His pushcart is permanently located in front of the main entrance to Jose Cuervo’s Mundo Cuervo attraction, right in the middle of the small, historical town. I stopped by on a Wednesday afternoon and there was a small crowd of people from all backgrounds and classes huddled around the cart. The majority of people were ordering large pachecadas to go, which involves a 12-ounce bottle of Indio—a dark, Mexican beer—and maybe another 12-ounces of tejuino, all swirled until properly mixed together. When I ask Marcos Pacheco Junior why he chooses to use dark beer over a lager, which is usually the obvious choice when it comes to Mexican beer, he answers that dark beer is better to “complement the heartiness of a tejuino.”
The flavor of a tejuino is unlike anything you’ve ever had before. It is technically a nixtamalized masa shake, so it doubles as a snack and a beverage in one. Because it is fermented, however, it is not as heavy as it may seem. Many even praise the drink for its probiotic qualities in settling the stomach.
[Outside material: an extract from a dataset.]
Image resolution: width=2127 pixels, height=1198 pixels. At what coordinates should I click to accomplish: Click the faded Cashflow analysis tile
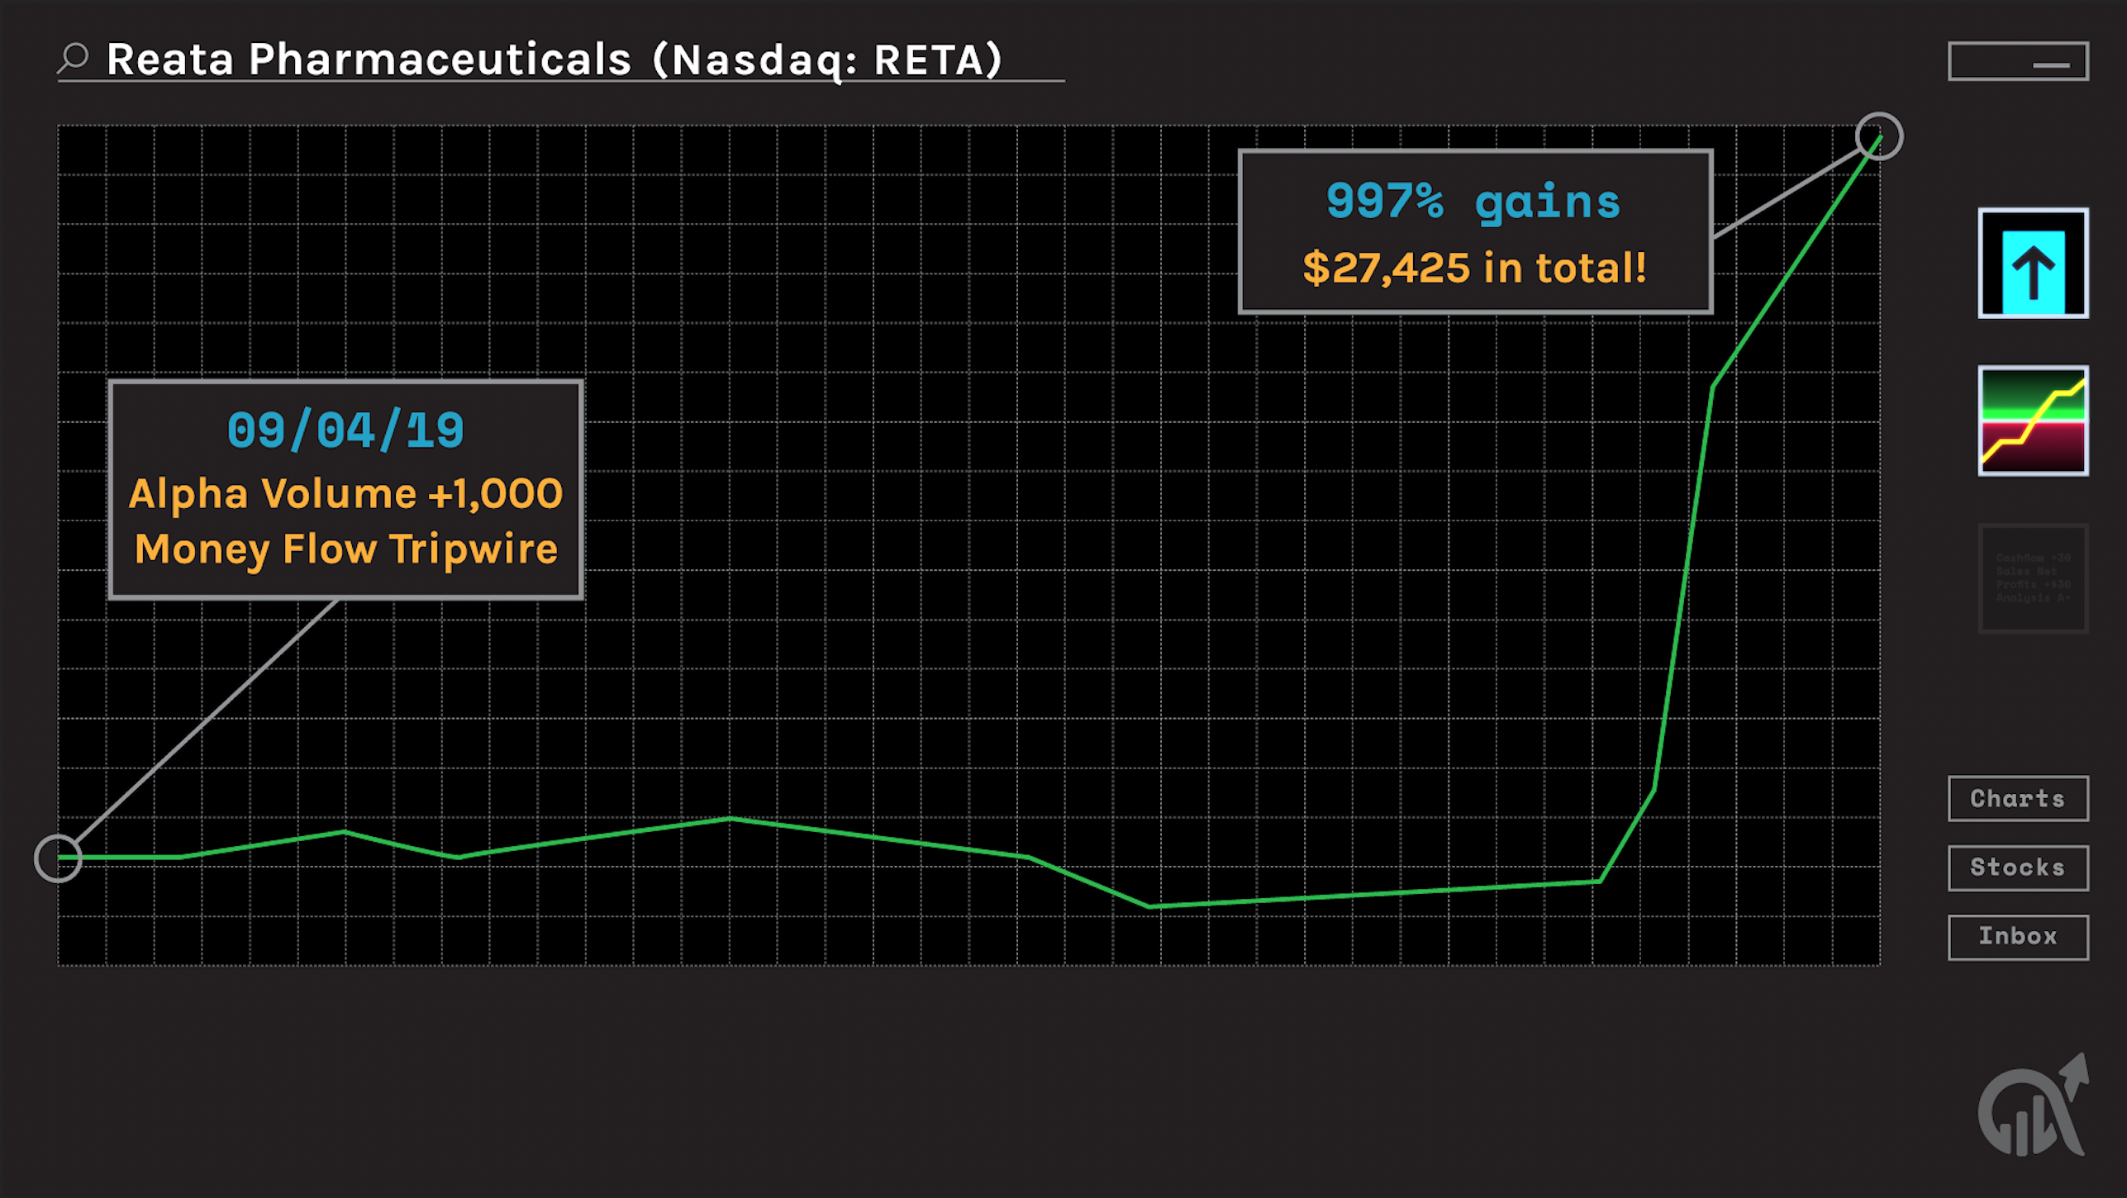click(x=2033, y=578)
Whether you like it or not, the perfectly balanced but unusual flavor of corn, lime juice, salt, and molasses-like piloncillo (Mexican, unrefined brown sugar) will grow on you.
Add a frosty, dark brew to this unique beverage and you will have a beer cocktail that you will never, ever forget—especially when you find out that it can help you when you’re hungover.
The best part?
Don Pacheco’s pachecadas are so entrenched in Tequila’s culture that the cops just turn a blind eye to this alcoholic libation sold openly in the streets of one of the most beautiful towns in all of Jalisco.
While you aren’t likely to find Don Pacheco anymore—he is pushing the ripe old age of 70, after all—you will now find his son and grandson on the very same corner. And under the unforgiving Jalisco sun, you can rest assured that the precisely measured pachecadas taste just as good as ever.